# [Required action]
Scan the entries and tally the lines that include the string "click". Reply with the figure alone.
---*---
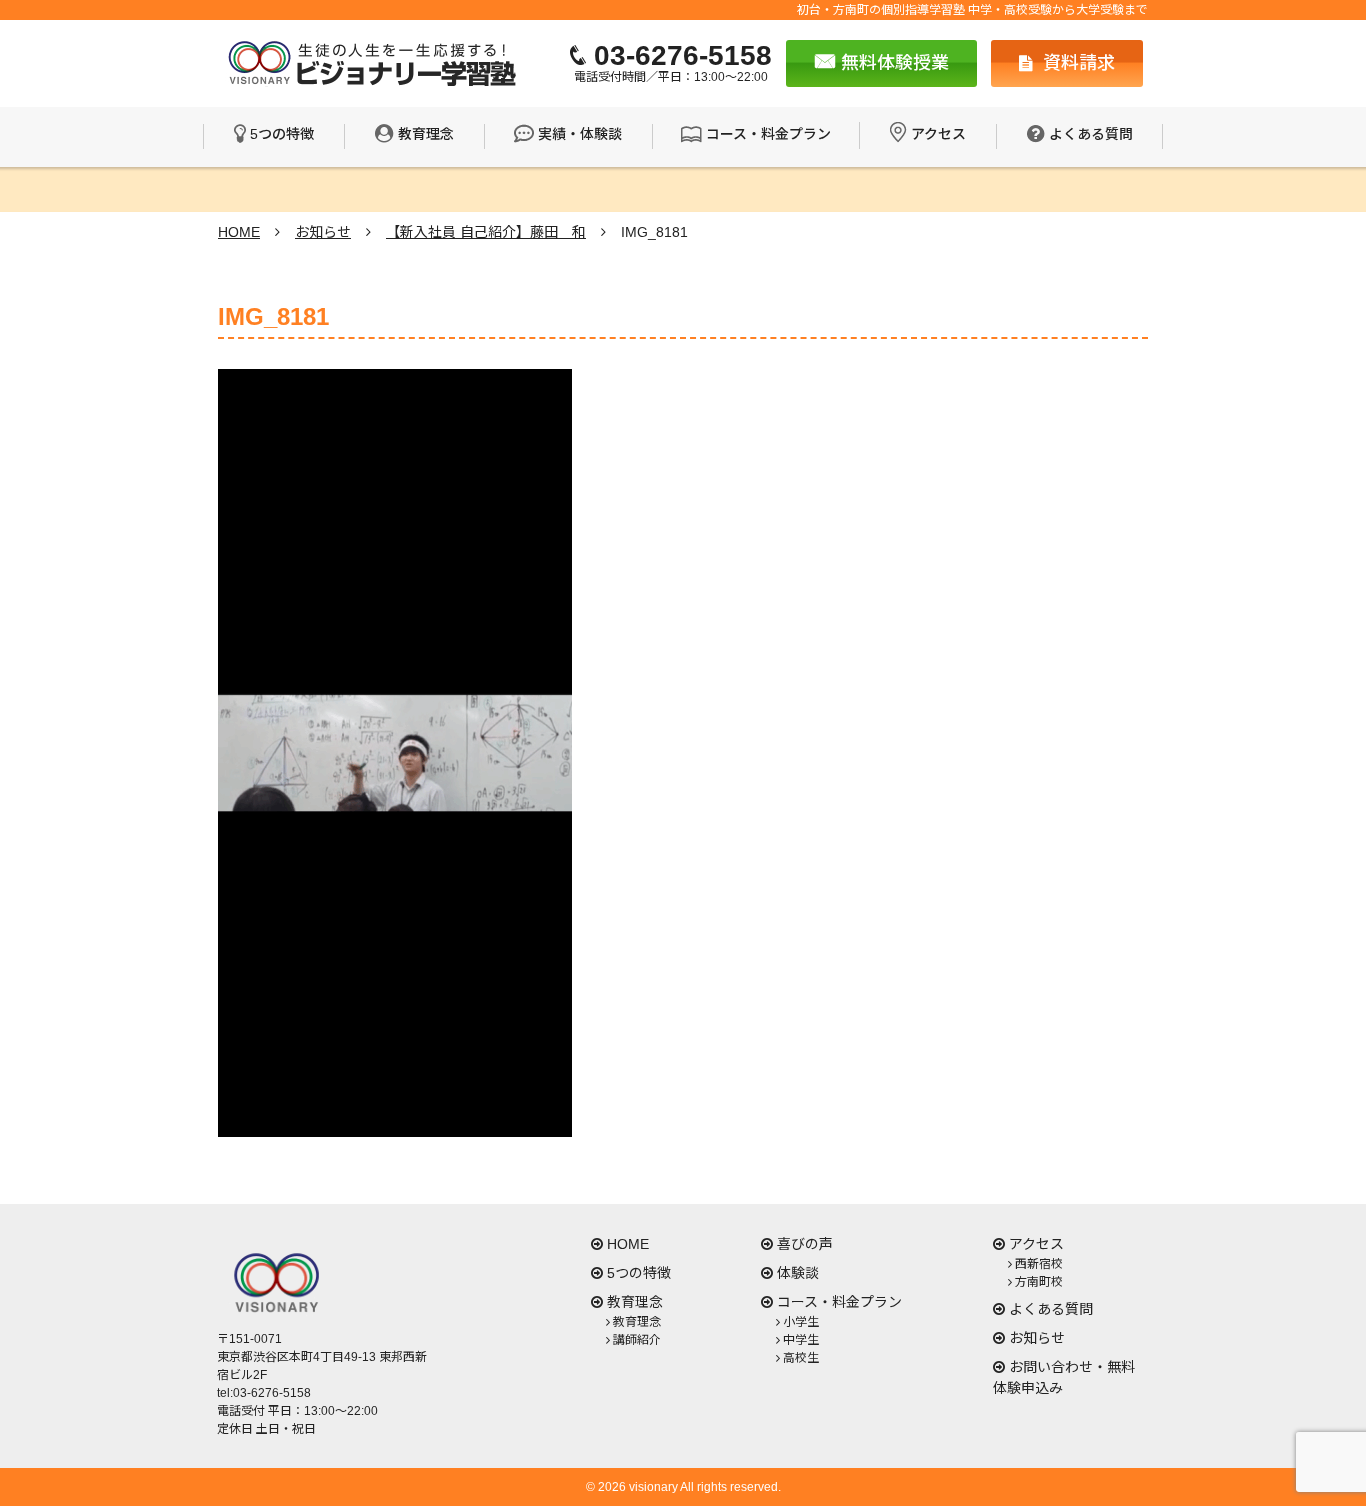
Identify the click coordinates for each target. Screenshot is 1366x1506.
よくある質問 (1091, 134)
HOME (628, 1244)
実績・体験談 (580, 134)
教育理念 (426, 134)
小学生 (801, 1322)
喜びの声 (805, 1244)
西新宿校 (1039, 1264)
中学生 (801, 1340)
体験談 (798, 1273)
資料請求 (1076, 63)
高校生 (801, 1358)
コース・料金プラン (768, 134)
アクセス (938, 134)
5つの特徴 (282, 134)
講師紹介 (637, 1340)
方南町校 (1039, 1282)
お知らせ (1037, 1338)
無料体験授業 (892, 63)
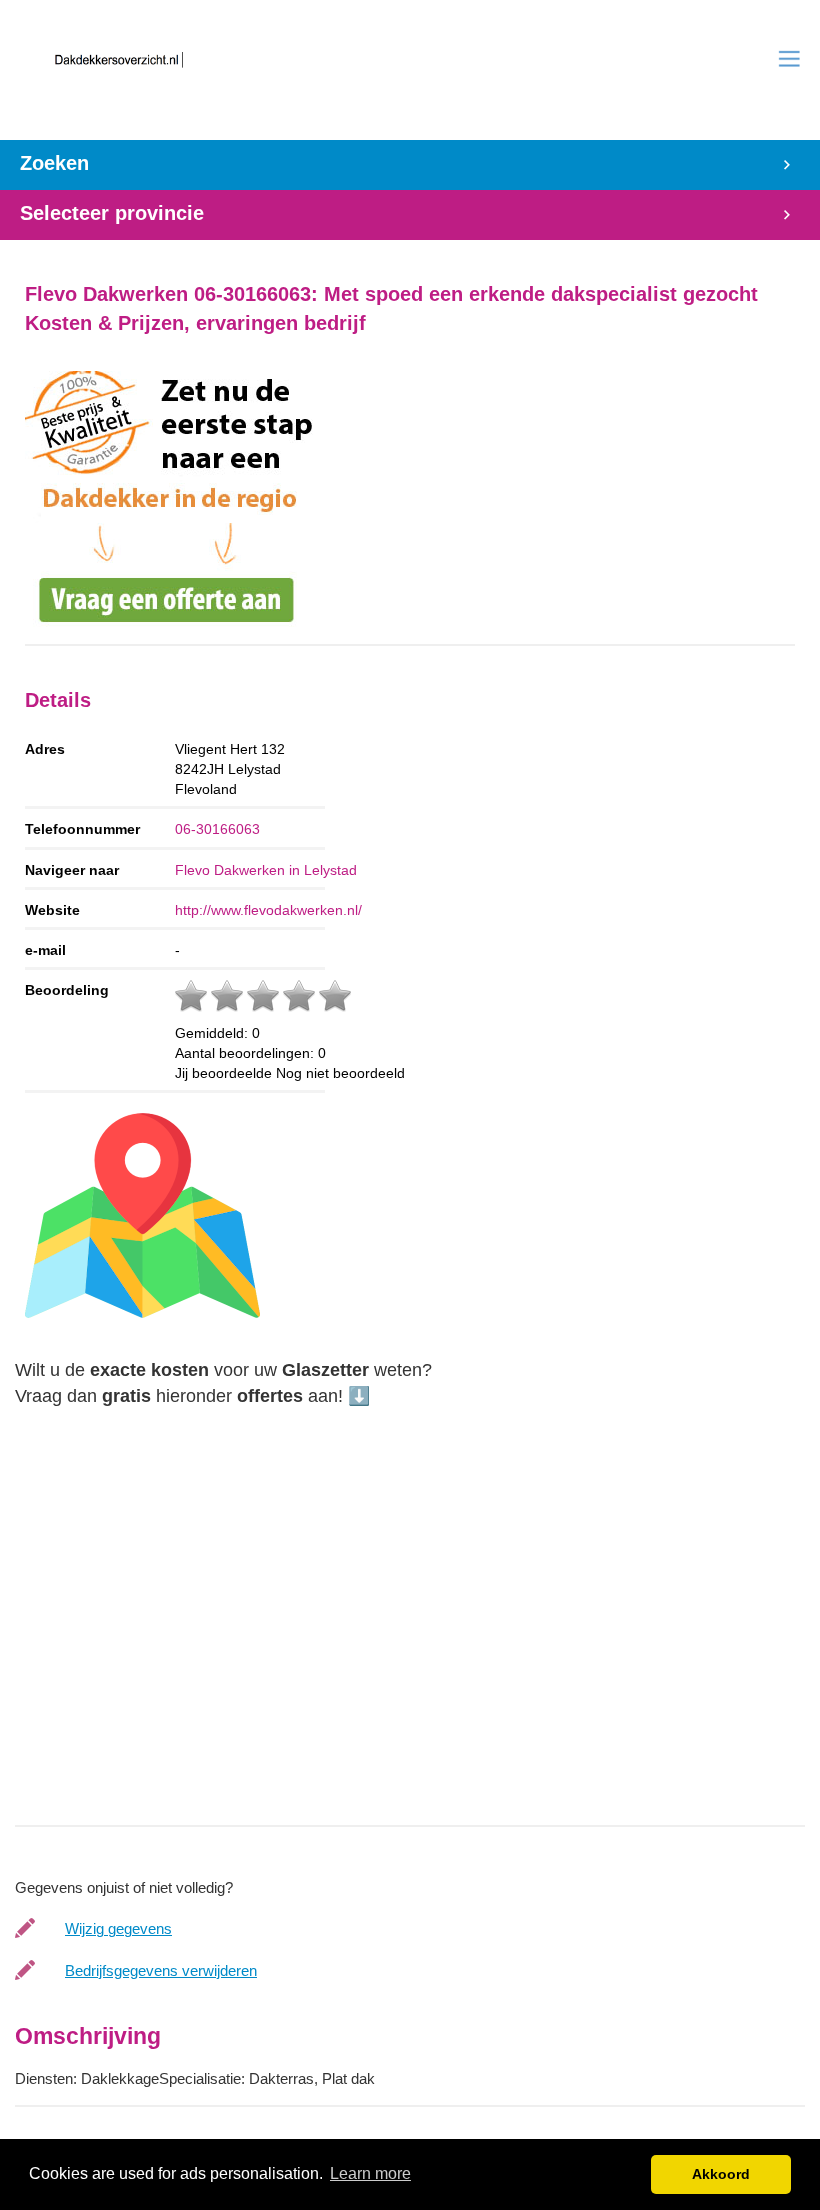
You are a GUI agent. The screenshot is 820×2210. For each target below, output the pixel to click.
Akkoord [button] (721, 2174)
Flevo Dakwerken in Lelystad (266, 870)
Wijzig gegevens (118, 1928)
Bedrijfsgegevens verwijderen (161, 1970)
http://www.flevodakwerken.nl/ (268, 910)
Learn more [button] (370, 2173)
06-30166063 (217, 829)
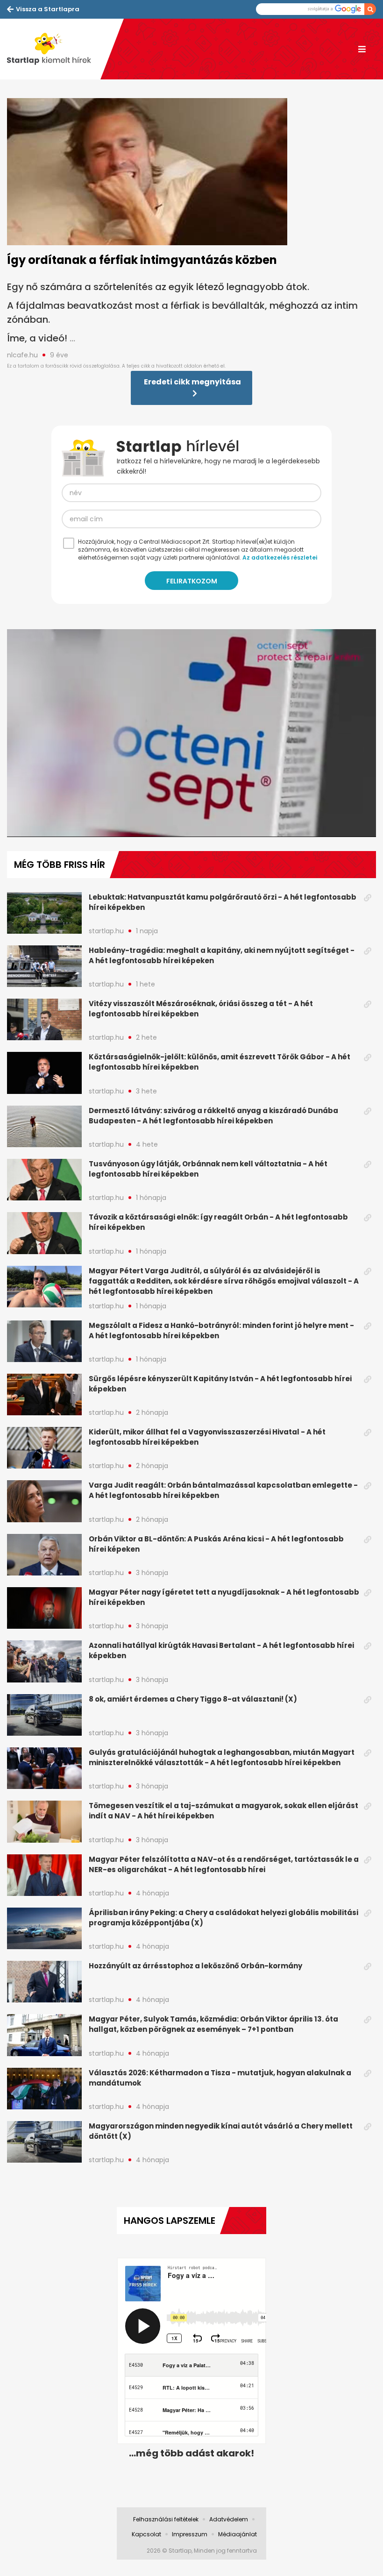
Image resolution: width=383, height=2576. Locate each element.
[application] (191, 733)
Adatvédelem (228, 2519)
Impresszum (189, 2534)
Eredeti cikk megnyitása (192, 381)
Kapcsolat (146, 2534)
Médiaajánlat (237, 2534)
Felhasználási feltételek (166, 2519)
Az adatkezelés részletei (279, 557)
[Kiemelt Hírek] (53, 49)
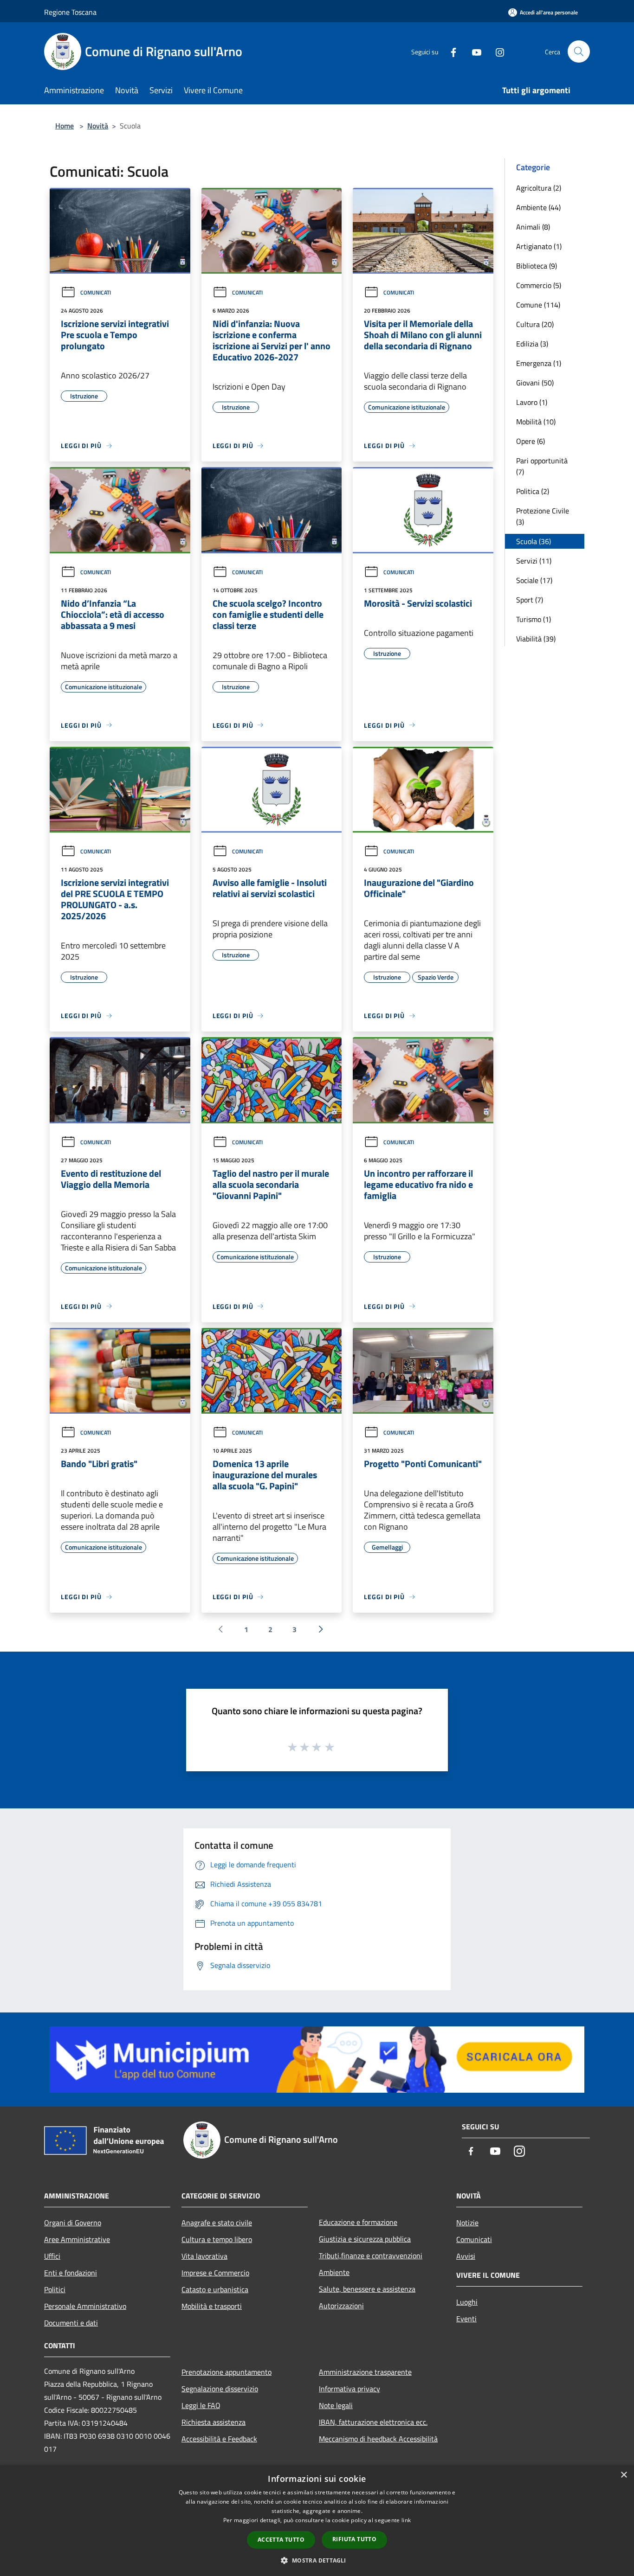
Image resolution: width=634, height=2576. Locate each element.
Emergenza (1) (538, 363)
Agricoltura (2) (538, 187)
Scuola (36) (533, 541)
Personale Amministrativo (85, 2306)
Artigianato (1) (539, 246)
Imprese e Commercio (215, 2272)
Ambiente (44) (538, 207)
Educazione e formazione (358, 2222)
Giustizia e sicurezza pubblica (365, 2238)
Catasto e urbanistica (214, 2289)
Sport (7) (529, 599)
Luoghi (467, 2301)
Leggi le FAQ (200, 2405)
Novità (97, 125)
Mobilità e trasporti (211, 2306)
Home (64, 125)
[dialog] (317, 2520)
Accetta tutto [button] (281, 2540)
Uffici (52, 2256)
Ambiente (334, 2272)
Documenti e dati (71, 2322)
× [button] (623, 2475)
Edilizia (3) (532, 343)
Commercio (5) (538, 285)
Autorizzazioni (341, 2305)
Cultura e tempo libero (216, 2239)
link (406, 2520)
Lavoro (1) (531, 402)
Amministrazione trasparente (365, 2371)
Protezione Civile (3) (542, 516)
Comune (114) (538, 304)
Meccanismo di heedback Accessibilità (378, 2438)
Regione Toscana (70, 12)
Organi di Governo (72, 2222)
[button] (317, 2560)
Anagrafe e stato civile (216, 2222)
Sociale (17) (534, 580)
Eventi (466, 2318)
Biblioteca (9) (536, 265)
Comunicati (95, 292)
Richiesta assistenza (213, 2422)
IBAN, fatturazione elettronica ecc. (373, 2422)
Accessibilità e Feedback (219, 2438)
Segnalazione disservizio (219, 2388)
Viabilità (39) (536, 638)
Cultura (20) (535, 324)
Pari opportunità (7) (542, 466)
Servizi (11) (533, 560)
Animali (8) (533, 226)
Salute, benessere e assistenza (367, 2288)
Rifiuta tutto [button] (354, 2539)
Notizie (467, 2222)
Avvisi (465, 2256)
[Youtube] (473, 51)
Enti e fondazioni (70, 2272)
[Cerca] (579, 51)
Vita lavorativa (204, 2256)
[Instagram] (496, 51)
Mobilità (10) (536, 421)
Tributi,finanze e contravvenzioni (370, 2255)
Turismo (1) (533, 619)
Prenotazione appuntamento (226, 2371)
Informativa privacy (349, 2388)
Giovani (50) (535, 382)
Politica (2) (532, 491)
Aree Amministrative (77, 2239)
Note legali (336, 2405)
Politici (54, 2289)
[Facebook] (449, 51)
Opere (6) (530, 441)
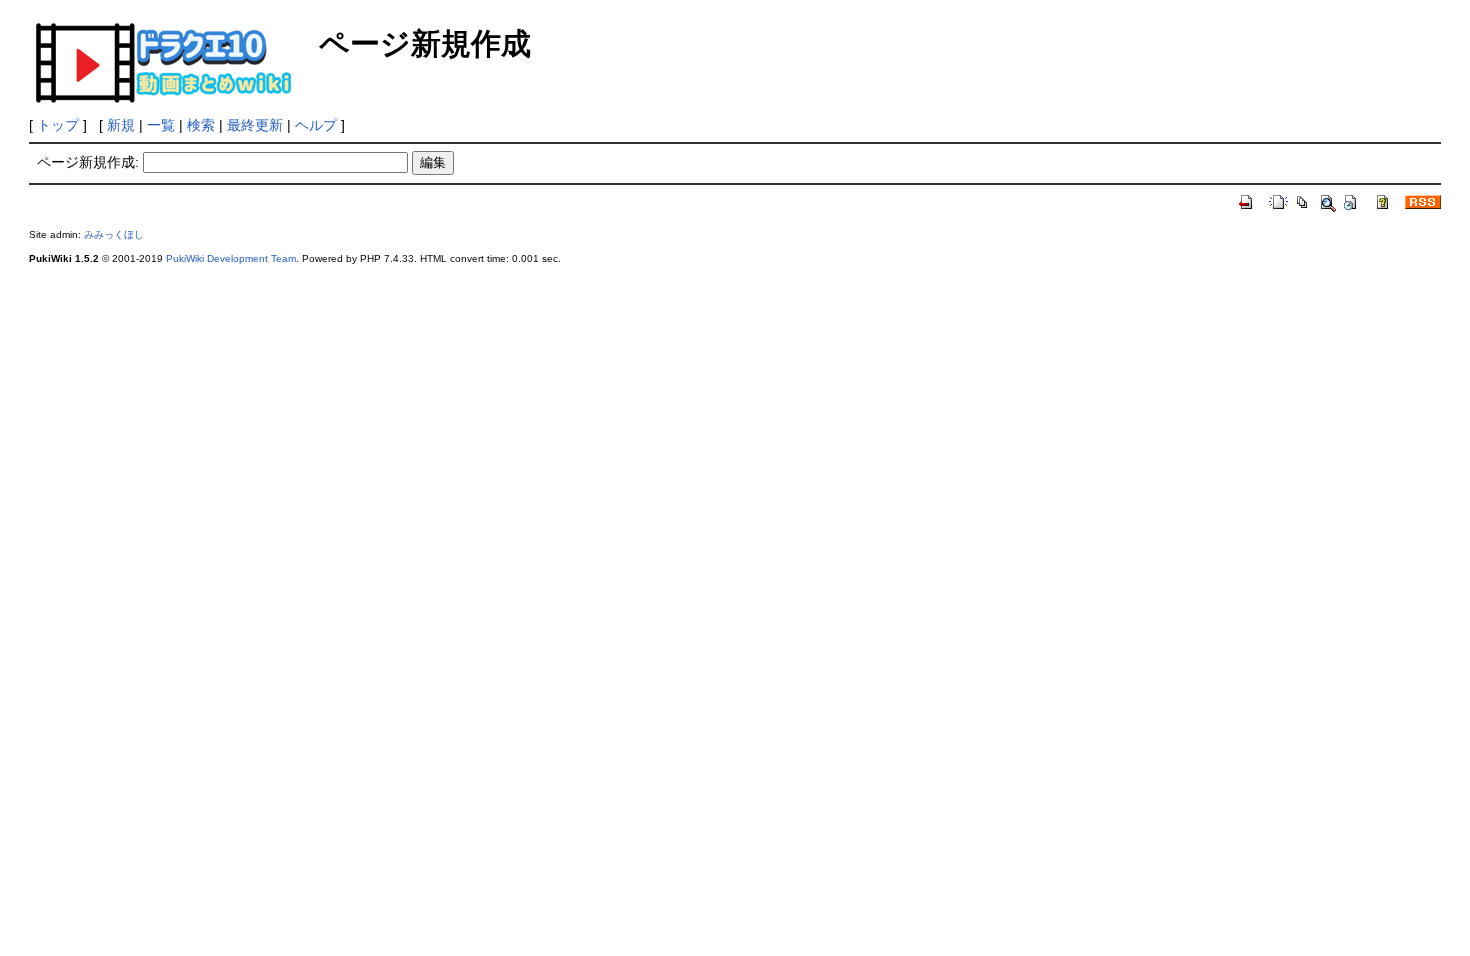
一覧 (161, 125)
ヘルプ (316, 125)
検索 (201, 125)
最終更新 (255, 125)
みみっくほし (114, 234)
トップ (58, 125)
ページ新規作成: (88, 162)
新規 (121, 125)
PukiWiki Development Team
---*---
# [Answer section]
2